Some psychoanalytical thoughts on monuments

Monuments or memorials are supposed to sustain memory. Memory re-presents the past. But the question is:how should monuments remindwhomof what? They are supposed to elicit intellectual activity, thought – the German word for "monument" is "Denkmal", i.e. a "mark for thought" – and remind them of something that is past but continues to hold power and relevance. This is not to be taken for granted, as psychoanalysis also deals with a different kind of re-presentation called "acting out", which is different from thinking. "Acting out" refers to an action performed unconsciously to re-enact a past action or event. It is only when humans consciously think to remember that they may avoid the compulsion to repeat, that they may break their minds fateful coercion to always do what eludes their comprehension.

Seen in this light, most monuments represent instigations to act out. Monuments to warriors, for example, usually do not make people think, but rather entice them to wage more war. Even when we are dealing with memorials, it is difficult to think clearly, a fact that reveals a characteristic of monuments: they appeal to the superego. Actually, they are not, as has been claimed, descendants of the phallus but rather of the index finger raised in warning. The purpose of monuments is to impress something on people, such as the greatness of a warrior; or to instruct them: this is where such and such an event occurred; or to warn them, "Lest we forget!" The superego is the psyche's function that does not need to rely on insights, but makes imperative demands – the point is not to think and deliberate but to obey. Musil's acute observations that monuments are invisible, and that whoever is memorialised in a monument is actually condemned to eternal oblivion, also refer to the superego: as the individual who tends to respond to a strict superego by avoiding it, people overlook exhortatory monuments, forgetting the very thing they should remember.

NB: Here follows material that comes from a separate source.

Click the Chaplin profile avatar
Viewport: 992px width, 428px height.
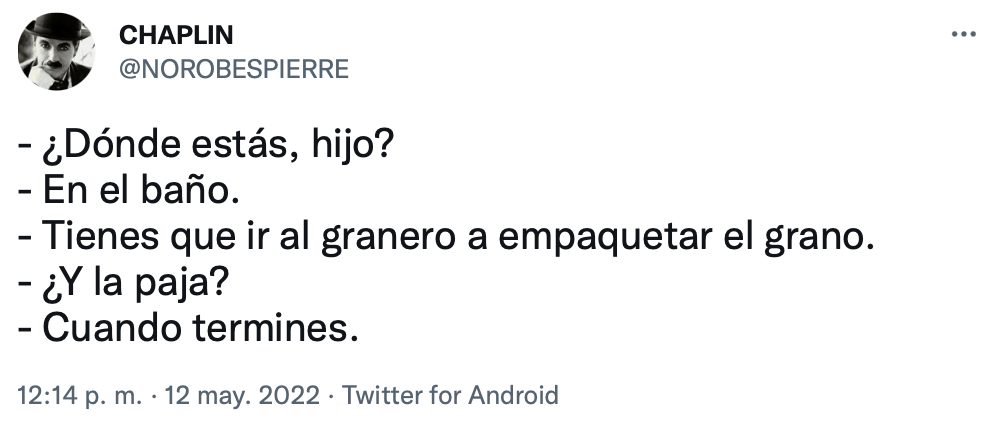click(56, 51)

Such monuments reflect a very specific form of historiography. It is the kind that has no answers to the questions from Brecht's "Worker Who Reads": "... and Babylon, many times demolished. Who raised it up so many times? [...] Great Rome is full of triumphal arches. Who erected them? Over whom did the Caesars triumph?"  (from Bertolt Brecht,Poems 1913-1956, M. Hamburger, trans.; Methuen, New York, London 1976).  But even if the monuments did have something to say about these things, if they could actually list the names of all the workers, of all the suppressed and exploited peoples – while monuments are superego-markers, they are also the graves into which our awareness of the past has been made to disappear.

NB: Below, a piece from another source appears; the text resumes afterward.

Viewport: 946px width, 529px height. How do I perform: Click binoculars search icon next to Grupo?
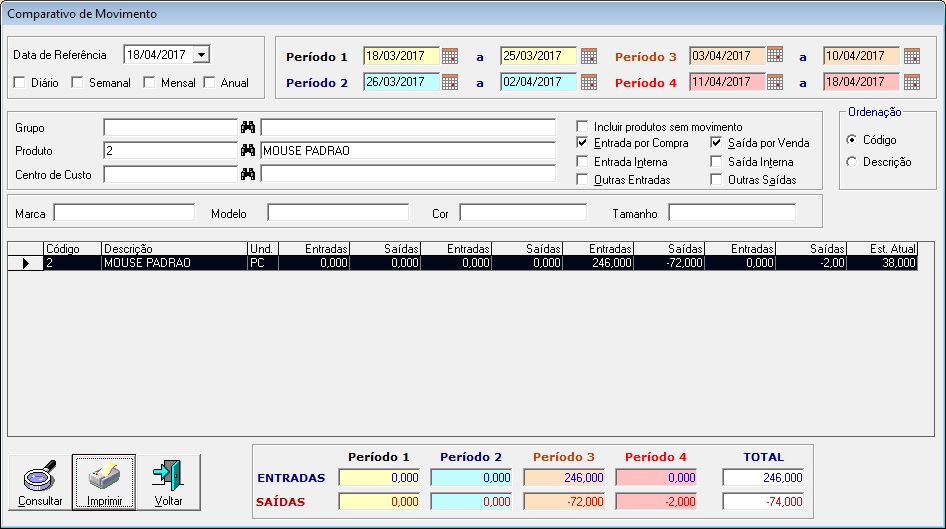tap(248, 128)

Self-reflective modernist art has struggled greatly to impose itself over and against monuments that are so decidedly impervious to intellectual thought. Where this has been achieved, however, significant structural changes have occurred, similar to changes in the individuals who no longer obey the superego's commands, but are led by the insights of their egos. Such monuments have lost their monumentality, and are as unobtrusive as the voice of reason, nor do they proscribe the laughter that destroys any sacred aura. They do not impose themselves but seduce us by their mystery. They do not smooth over the contradictions but stimulate thinking by presenting their paradoxes openly. They avoid the sacrality that paralyses any intellectual activity, and make reference to the everydayness of life.